GALA Rodríguez (Campeche, México)
Hoy comenzamos
nuestro itinerario hacia la Pascua, y el Evangelio nos recuerda los deberes
fundamentales del cristiano, no sólo como preparación hacia un tiempo
litúrgico, sino en preparación hacia la Pascua Eterna: «Cuidad de no practicar
vuestra justicia delante de los hombres, para ser vistos por ellos; de lo
contrario no tendréis recompensa de vuestro Padre celestial» (Mt 6,1). La justicia de la que habla
Jesús consiste en vivir conforme a los principios evangélicos, sin olvidar que
«si vuestra justicia no supera la justicia de los doctores de la ley y de los
fariseos, no entraréis en el Reino de los cielos» (Mt 5,20).
La justicia nos
lleva al amor, manifestado en la limosna y en obras de misericordia: «Cuando
hagas limosna que no sepa tu mano izquierda lo que hace tu derecha» (Mt 6,3). No es que se deban ocultar las
obras buenas, sino que no debe pensarse en la alabanza humana al hacerlas, ni
desear algún otro bien.

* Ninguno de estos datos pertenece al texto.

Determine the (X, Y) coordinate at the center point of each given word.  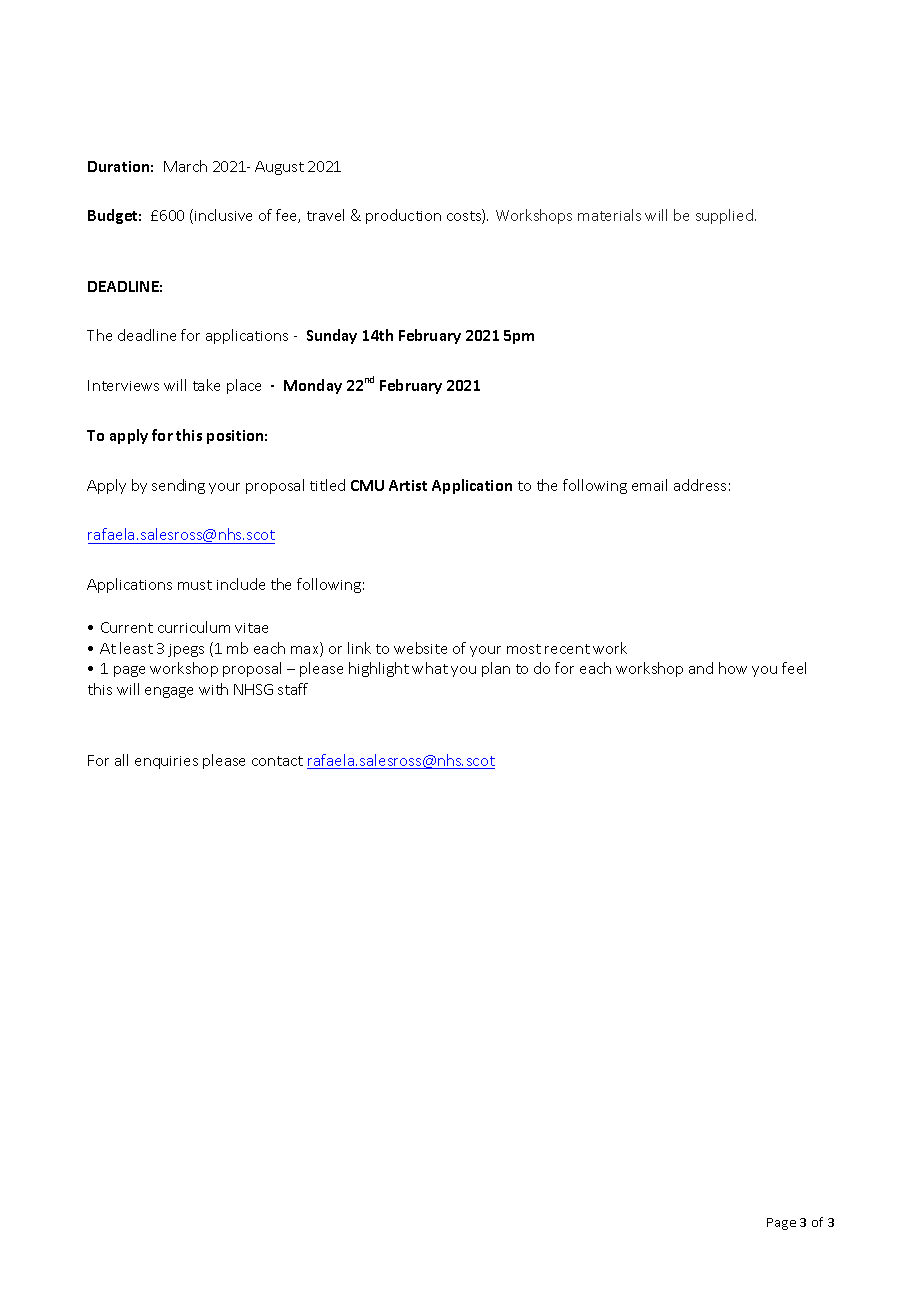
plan (496, 669)
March (185, 166)
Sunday (332, 336)
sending (178, 486)
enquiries (166, 762)
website (420, 648)
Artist (408, 485)
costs (465, 216)
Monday (313, 386)
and (701, 668)
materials (609, 215)
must (195, 585)
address (700, 485)
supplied (724, 216)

En otras palabras, debo dar limosna de tal modo que ni
yo tenga la sensación de estar haciendo una cosa buena que merece una
recompensa por parte de Dios y elogio por parte de los hombres.
Benedicto XVI
insistía en que socorrer a los necesitados es un deber de justicia, aun antes
que un acto de caridad: «La caridad va más allá de la justicia (…), pero nunca
carece de justicia, la cual lleva a dar al otro lo que es ‘suyo’, lo que le
corresponde en virtud de su ser y de su obrar». No debemos olvidar que no somos
propietarios absolutos de los bienes que poseemos, sino administradores. Cristo
nos ha enseñado que la auténtica caridad es aquella que no se limita a ‘dar’ la
limosna, sino que lleva a ‘darse’ uno mismo, a ofrecerse a Dios como culto
espiritual (cf. Rom 12,1). Ése sería
el verdadero gesto de justicia y caridad cristiana, «y tu Padre, que ve en lo
secreto, te recompensará» (Mt 6,4).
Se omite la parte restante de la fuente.